Air Chief Marshal Sir David Cousins, the head of the RAF's Personnel and Training Command, said that he believed that admitting gay men and lesbians "could work".

The Ministry of Defence made clear, however, that Sir David was expressing a "personal view" and that the Government's position had not changed.

Sir David, who is a member of the Air Force Board, which is responsible for advising ministers, said that he would not object if the Government moved to lift the ban. "Personally, if the Government decided to open the services to homosexuals, and we did not adopt the Americans' `don't ask, don't tell' policy, I would support it," he said. "If the Government decided on a fully open policy with strict rules like those which govern other sexual behaviour in the forces, then I think we could make it work. I have talked to my opposite numbers at five other air forces where homosexuality is allowed and in their view, there is not a problem."
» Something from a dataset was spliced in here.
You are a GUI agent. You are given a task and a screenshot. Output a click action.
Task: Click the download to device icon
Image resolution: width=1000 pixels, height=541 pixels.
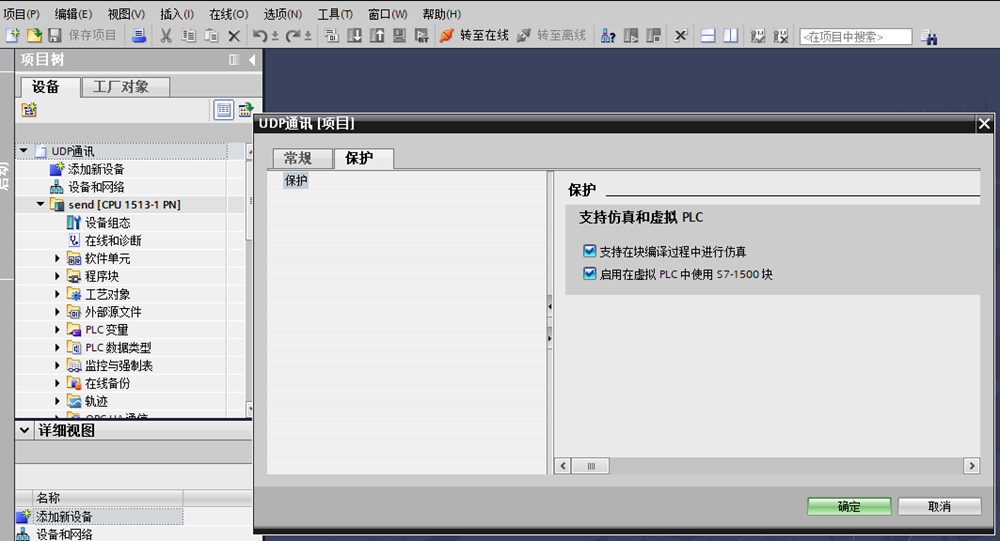coord(354,36)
His comments, made in a local newspaper following a RAF equal opportunities conference, are likely to antagonise other senior service personnel, many of who remain resolutely opposed to lifting the ban.

It is thought likely that MPs will be given a free vote on removing the current restriction when Parliament debates the next Armed Forces Bill in 2000.

A MoD spokesman said: "Our line remains the same ... We continue to ban homosexuals from the military. In the course of this Government, that position will be reviewed."